The springs shown in the figure (12-E7) are all unstretched in the beginning when a man starts pulling the block. The man exerts a constant force F on the block. Find the amplitude and the frequency of the motion of the block.

Answer 1

$k_2$ and $k_3$ are in series.

Let equivalent spring const. be $k_4.$

$\therefore \frac{1}{k_4}=\frac{1}{k_2}+\frac{1}{k_3}=\frac{k2+k_3}{k_2{k}_3}$

$k_4=\frac{k_2{k}_3}{k_2+k_3}$

Now, $k_4$ and $k_1$ are in parallel.
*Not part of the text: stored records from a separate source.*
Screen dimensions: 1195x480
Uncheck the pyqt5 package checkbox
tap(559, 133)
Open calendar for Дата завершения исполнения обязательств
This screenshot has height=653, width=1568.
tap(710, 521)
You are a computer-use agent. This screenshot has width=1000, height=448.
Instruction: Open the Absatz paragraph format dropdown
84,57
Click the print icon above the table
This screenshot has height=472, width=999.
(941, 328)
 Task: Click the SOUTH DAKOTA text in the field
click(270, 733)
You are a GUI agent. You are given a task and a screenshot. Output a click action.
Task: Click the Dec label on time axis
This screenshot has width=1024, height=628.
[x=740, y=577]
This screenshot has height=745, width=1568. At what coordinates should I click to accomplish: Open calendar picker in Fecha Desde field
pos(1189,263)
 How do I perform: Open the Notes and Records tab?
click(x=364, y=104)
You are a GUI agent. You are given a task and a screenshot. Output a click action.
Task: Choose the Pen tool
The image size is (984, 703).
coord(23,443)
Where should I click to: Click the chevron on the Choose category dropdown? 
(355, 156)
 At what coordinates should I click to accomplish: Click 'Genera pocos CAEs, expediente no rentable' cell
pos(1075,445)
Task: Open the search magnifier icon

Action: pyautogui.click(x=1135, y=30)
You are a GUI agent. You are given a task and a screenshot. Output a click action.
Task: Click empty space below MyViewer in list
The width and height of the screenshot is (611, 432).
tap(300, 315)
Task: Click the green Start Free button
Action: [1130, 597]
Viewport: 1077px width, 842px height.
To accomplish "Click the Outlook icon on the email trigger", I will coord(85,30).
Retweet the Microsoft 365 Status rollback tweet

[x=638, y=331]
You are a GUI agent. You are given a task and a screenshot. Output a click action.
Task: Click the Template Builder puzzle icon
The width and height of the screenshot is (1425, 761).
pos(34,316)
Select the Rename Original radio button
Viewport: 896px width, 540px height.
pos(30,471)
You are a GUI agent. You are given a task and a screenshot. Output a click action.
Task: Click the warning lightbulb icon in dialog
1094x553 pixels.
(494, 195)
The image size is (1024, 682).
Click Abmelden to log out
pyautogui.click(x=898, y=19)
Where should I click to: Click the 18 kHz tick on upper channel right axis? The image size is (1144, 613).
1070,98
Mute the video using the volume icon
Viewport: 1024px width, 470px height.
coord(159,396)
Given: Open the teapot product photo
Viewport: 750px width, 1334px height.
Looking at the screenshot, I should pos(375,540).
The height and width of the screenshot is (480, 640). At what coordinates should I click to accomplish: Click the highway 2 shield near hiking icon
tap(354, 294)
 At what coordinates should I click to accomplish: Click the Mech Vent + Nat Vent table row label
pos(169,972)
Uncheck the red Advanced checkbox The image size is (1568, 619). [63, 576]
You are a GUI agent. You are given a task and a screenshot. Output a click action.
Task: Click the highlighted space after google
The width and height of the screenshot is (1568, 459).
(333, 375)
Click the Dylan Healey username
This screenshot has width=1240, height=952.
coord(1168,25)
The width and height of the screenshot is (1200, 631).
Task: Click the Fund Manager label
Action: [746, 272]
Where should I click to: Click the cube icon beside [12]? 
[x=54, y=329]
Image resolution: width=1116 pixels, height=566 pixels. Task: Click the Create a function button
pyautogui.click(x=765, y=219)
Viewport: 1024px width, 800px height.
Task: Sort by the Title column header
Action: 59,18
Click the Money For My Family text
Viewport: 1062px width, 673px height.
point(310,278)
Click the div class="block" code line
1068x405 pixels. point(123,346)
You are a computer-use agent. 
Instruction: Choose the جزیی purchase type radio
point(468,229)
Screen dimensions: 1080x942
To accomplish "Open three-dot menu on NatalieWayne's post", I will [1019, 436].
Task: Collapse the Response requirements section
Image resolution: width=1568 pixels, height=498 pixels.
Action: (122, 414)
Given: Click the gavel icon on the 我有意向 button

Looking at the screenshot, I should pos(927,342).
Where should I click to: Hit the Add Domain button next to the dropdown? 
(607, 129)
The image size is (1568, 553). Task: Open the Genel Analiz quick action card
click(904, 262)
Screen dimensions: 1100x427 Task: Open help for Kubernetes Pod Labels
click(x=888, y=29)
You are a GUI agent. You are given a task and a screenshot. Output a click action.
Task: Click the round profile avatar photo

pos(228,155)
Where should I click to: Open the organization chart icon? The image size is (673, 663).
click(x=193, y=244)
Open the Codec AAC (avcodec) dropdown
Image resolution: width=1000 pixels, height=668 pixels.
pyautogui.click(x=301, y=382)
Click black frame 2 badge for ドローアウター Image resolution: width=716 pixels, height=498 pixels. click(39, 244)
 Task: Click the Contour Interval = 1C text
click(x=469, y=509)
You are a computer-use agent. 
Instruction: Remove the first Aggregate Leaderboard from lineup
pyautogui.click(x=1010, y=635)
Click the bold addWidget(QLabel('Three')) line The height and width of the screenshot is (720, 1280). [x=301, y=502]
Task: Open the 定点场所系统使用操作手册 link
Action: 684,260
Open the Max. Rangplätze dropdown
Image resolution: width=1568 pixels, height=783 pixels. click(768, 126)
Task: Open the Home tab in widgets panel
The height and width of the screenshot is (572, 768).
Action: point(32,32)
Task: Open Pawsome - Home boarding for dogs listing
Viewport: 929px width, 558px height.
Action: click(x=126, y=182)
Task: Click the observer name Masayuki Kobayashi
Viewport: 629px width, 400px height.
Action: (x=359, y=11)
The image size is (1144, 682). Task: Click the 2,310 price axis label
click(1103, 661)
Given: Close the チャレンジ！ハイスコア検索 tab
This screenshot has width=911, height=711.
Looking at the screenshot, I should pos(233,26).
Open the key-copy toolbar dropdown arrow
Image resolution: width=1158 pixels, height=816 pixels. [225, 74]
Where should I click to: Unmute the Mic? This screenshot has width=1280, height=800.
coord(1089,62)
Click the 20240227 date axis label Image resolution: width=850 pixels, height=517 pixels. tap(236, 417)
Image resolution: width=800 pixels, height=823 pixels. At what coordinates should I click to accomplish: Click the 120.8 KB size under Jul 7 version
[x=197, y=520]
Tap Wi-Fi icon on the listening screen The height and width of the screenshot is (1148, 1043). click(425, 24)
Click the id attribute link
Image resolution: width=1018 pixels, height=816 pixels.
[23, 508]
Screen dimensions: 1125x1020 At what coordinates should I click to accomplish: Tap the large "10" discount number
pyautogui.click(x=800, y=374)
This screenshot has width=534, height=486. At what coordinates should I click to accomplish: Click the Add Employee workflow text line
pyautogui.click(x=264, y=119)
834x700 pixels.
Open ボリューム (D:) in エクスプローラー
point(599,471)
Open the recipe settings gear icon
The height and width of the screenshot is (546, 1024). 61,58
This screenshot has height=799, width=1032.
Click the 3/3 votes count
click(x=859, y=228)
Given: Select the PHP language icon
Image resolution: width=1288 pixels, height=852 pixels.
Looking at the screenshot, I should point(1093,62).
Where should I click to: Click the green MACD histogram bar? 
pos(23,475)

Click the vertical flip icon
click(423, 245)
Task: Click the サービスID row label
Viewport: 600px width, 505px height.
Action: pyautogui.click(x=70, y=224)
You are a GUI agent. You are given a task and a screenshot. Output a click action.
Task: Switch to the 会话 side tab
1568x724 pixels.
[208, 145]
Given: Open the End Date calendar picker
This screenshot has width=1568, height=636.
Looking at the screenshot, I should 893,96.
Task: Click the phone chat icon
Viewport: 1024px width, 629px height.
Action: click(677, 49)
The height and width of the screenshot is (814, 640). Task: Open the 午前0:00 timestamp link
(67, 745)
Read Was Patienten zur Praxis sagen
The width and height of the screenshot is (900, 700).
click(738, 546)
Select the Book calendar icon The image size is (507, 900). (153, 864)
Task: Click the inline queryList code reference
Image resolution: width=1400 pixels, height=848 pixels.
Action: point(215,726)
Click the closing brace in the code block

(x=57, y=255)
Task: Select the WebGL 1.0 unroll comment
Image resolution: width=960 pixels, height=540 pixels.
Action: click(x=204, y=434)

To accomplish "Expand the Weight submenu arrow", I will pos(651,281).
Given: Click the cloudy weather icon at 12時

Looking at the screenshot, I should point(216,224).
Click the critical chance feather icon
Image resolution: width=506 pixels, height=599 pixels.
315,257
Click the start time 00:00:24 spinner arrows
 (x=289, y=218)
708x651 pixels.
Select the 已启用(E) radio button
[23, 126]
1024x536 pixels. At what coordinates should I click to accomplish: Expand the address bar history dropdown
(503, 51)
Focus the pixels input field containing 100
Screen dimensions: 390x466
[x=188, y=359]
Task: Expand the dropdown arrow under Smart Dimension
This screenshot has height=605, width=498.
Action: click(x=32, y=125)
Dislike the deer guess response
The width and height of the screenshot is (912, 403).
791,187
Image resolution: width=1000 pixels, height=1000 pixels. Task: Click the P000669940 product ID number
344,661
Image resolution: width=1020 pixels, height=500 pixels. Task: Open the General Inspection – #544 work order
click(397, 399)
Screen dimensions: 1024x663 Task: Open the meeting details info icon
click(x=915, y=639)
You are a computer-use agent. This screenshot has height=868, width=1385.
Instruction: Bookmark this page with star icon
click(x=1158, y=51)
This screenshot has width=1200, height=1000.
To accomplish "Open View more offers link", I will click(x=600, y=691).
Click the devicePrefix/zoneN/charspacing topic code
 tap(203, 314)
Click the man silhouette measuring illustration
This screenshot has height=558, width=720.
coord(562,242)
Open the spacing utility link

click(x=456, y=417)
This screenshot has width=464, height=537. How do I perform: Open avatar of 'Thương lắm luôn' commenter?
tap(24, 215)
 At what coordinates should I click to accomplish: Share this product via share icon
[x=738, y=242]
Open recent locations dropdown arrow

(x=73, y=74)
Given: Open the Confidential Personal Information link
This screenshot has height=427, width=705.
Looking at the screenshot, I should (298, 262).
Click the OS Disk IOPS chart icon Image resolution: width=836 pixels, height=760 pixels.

So equivalent spring constant $k=k_1+k_4$

$=\frac{k_2{k}_3}{k_2+k_3}+k_1$

$=\frac{k_2{k}_3+k_1{k}_2+k_1{k}_3}{k_2+k_3}$

$\therefore T=2\pi \sqrt{\frac{M}{k}}$

$=2\pi \sqrt{\frac{M(k_2+k_3)}{k_2{k}_3+k_1{k}_2+k_1{k}_3}}$

(b) Frequency = $\frac{1}{T}$

$=\frac{1}{2\pi }\sqrt{\frac{k_2+k_3+k1k2+k1k+3}{M(k_2+k_3)}}$

(c) Amplitude = x

$=\frac{F}{k}=\frac{F(k_2+k_3)}{k_1{k}_2+k_2{k}_3+k_1{k}_3}$